Firmware upgrade paths for boards (e.g., V1->V3 for MZ32-AR0) were explained for compatibility with newer CPUs like Milan.

The DeepSeek 67.1B is not suggested as a daily driver LLM due to speed and hardware demands; Llama 3.3 or similar is recommended for general-purpose use.
GPU investment is best reserved for scenarios needing larger context windows; vRAM is not a cost-effective substitute for system RAM at this scale.
Anticipation for rapid LLM improvements and new models (e.g., vision-capable) in the coming months was expressed.
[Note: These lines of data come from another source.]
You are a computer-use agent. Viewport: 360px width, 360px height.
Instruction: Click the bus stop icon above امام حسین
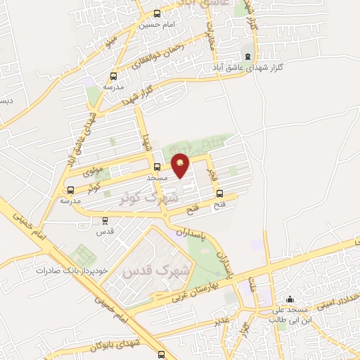pyautogui.click(x=156, y=13)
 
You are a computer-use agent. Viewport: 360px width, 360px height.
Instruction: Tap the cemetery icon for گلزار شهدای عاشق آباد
pyautogui.click(x=246, y=57)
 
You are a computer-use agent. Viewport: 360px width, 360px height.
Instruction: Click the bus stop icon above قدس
pyautogui.click(x=105, y=220)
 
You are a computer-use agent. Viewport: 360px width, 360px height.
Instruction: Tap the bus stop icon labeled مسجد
pyautogui.click(x=156, y=167)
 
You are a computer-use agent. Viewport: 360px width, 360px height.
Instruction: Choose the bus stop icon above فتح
pyautogui.click(x=219, y=193)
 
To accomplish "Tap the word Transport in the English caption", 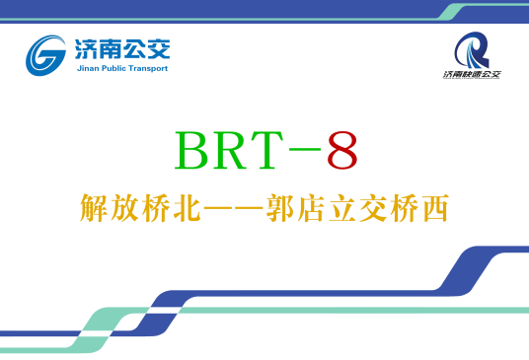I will point(149,69).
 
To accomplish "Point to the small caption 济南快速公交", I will point(471,75).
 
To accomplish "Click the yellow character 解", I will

Continue using AMD EPYC with server motherboards for cost-efficient local LLM hosting — Server platforms offer greater scalability for memory and bandwidth, critical for current and next-generation large models.
Prefer Linux/bare metal for local LLM deployment with future migration to containers/VMs as performance allows — Establish a well-documented baseline for further experimentation.
Set num_parallel=1 for larger context windows on high-memory servers — Avoids OOM errors and maximizes single-user session performance.

Does memory-mapped inference offer substantial gains in stability or speed for multi-service/multi-container environments?
Can oLlama or other frameworks explicitly assign model layers/partitions to specific GPUs for further optimization?
Are there BIOS/memory interleaving settings that can further increase throughput for these workloads?
Feedback requested from community: experiences with various CPUs, context window configurations, and alternative hosting solutions.
Will Proxmox/LXC/Docker-based deployments materially impact tokens/second and stability versus bare metal? More testing needed.